The Final Summoning plays an invaluable role in the Teachings of Yevon, and Bevelle's acceptance of them. Once Sin made its first public appearance, Bevelle believed it to be a powerful Aeon created by Yu Yevon and sent to exact revenge. In order to appease Yevon, in a deal with Yunalesca, Bevelle agreed to offer praise to Yevon and maintain his memory through establishing the Teachings of Yevon. It is believed that this was Yunalesca and Yevon's plan all along; Dream Zanarkand would remain undiscovered and the people on Spira's mainland would not be forced to utterly succumb to despair. Yunalesca then turned her husband Zaon into the first Final Aeon, and used him to destroy Sin. Yu Yevon's spirit then possessed the Aeon that Zaon had become, and used him as the core of a new Sin. Yunalesca died when the bond with her husband was severed, but her spirit remained in Zanarkand to grant new Final Aeons to worthy Summoners.
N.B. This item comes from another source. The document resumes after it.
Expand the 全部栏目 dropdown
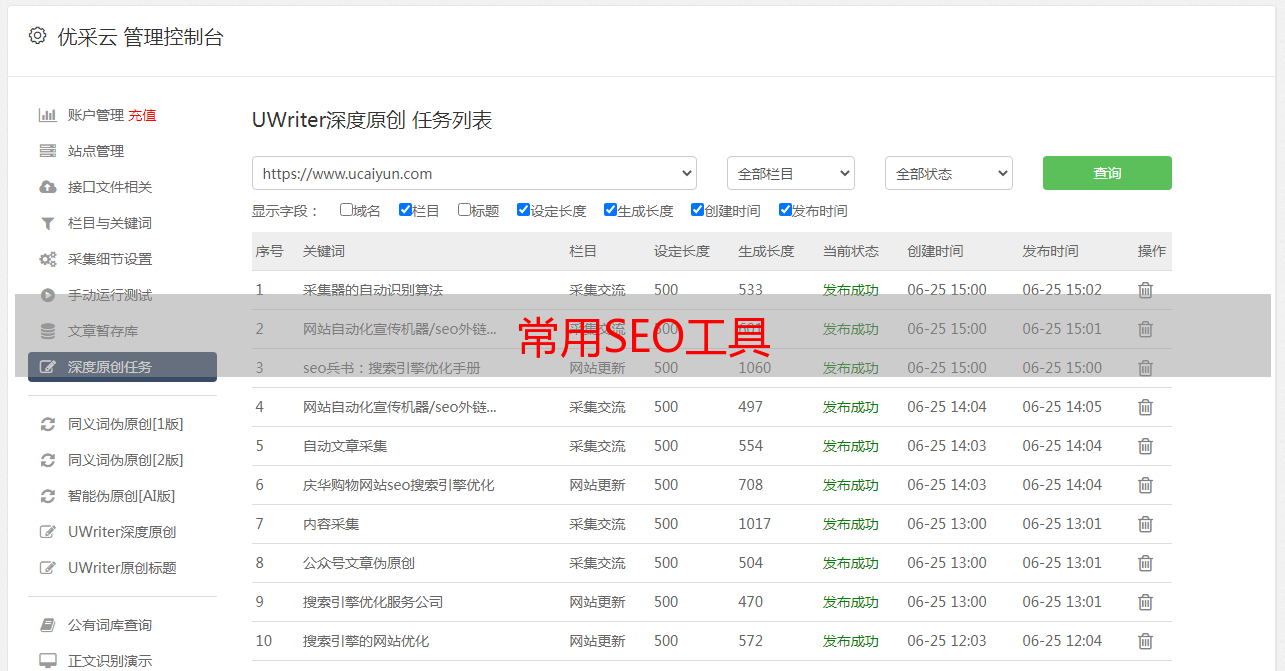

The Teachings of Yevon mainly revolve around the Final Summoning and the ban on machina, as it was Yevon's wish that there should never be technological convenience that would allow for Dream Zanarkand to be discovered. Bevelle began to set up temples throughout Spira, and in each temple was placed a Fayth. To govern these laws, the Church of Yevon came to be, with four Maesters at the top, a High Priest for each temple, and many other priests, monks, and nuns.

Fayth can be heard singing a hymn that was reported to have been heard coming down from the Fayth on Mt. Gagazet at Sin's first public appearance -- a hymn which later became known as the "Hymn of the Fayth." Around the time Bevelle adopted the Teachings, this song was taken up by those who were in defiance of Bevelle, the Al Bhed in particular. At first, Bevelle prohibited the use of the song, but then spread a story that the song was sung to soothe the souls of the dead. The hymn was incorporated into the Teachings of Yevon thereafter and regarded as a holy song.

The End of Yevonsửa

At the end of Final Fantasy X, Tidus, Yuna, and Yuna's other guardians entered Sin and killed Yu Yevon, ending his control over Spira and breaking the people's faith in Yevon. Along the way, they exposed the church's corruption, hypocrisy, and horrific internal workings, a trait commonly found in religion and government in Final Fantasy games.

Two years later, in Final Fantasy X-2, the moral teachings of Yevon were revitalized in the form of the New Yevon Party under Praetor Baralai. Although technically a splinter group of Yevon, the New Yevon Party was not a religion, but a way of life, their motto and position on technological advancement being "One thing at a time."